What is Material Design?
Introduced in 2014, Google’s Material Design guidelines have become a signature tool of their websites and apps. It’s been a response to old, user-unfriendly, and chaotic design styles, and it aims to bring order and unity to various digital platforms.
Material Design is guided by print design methods and hierarchy to provide an engaging experience. It gives value and improves engagement by introducing users to new features and functionality at relevant moments. It offers a consistent design language guided by print design methods, typography, grids, space, scale, colour, and imagery to create hierarchy, meaning, and focus backed by solid guidelines that are well-considered.
Still today, there are plenty of use cases outside of Google’s platforms where Material Design is also a strong choice.
Why use Material Design
Material Design is effectively an entire design ecosystem composed of interactive building blocks for creating a user interface. It includes complex use cases that provide a set of rules and structures for designers.
Google maintains the Material Design and exhibits extensive guidelines for use and implementation. Keeping user experience at the forefront, Google includes Android haptics, subtle animations and feature functionality that is built into the guidelines.
The introduction of Dark Theme gives flexibility for designers to apply the Design System to various brand aesthetics.
Draw backs
Although the Material Design system is very solid, in my opinion, there are a few considerations.

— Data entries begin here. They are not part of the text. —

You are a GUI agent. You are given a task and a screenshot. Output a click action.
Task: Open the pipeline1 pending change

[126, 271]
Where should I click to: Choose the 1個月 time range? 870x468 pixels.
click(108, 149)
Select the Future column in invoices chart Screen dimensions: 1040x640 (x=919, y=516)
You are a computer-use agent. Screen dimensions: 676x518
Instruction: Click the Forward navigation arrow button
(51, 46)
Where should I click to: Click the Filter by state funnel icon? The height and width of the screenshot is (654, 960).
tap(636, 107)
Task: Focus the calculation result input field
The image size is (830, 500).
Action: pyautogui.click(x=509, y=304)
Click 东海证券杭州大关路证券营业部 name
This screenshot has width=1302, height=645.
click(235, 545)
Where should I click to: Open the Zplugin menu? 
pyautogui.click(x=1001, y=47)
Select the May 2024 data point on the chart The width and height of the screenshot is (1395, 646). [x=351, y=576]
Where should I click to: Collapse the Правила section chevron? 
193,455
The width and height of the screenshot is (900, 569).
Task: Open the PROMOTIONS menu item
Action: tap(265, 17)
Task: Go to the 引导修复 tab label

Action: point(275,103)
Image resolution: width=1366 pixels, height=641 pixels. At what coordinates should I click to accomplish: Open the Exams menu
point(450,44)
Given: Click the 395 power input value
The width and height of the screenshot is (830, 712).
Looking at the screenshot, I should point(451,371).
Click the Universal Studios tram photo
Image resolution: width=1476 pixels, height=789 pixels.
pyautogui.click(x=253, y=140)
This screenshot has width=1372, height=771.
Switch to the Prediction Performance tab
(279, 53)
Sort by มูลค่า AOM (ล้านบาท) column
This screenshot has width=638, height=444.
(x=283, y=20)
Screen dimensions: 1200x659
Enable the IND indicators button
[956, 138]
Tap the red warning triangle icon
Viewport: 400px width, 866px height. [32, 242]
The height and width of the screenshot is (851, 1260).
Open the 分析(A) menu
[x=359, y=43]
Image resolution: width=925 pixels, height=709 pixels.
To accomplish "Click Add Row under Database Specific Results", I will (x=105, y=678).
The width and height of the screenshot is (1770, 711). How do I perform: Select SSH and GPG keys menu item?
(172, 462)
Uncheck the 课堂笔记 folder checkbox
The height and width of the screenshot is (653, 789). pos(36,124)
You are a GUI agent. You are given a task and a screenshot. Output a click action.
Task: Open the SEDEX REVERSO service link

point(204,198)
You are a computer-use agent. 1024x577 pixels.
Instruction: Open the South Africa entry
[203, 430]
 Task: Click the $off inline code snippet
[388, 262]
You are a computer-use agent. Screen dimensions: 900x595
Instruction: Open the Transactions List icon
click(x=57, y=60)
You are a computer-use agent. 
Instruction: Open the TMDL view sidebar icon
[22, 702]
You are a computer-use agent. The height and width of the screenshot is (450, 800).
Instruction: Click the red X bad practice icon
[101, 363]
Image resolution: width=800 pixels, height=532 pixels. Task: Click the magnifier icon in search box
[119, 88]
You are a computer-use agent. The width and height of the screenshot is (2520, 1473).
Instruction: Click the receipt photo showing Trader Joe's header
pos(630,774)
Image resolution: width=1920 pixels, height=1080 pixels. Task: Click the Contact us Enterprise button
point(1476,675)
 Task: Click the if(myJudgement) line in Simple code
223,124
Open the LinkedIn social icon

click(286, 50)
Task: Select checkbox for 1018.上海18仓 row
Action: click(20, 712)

Because the Material Design system is associated with Google, it is identifiable and is not consistent across all platforms. iOS users are simply not familiar with Android.
Motion and animation are part of the guideline and have adopted associations; if they are simply left out, the user could feel that something is missing.
Although Google's Material Design has a comprehensive guideline, beginners may find it more complicated and harder to implement than other styles like flat design.
Conclusion
There will never be a perfect design language or template, and however, for an app being designed primarily for Android, Material Design is a solid choice; as a result, any app based on Material Design principles is going to feel like a native app.
The advantage of using Material Design is that Google has done UI and UX research so that individual developers don't have to. As a result, customers benefit because they can learn apps faster, thanks to consistent navigation and behaviour.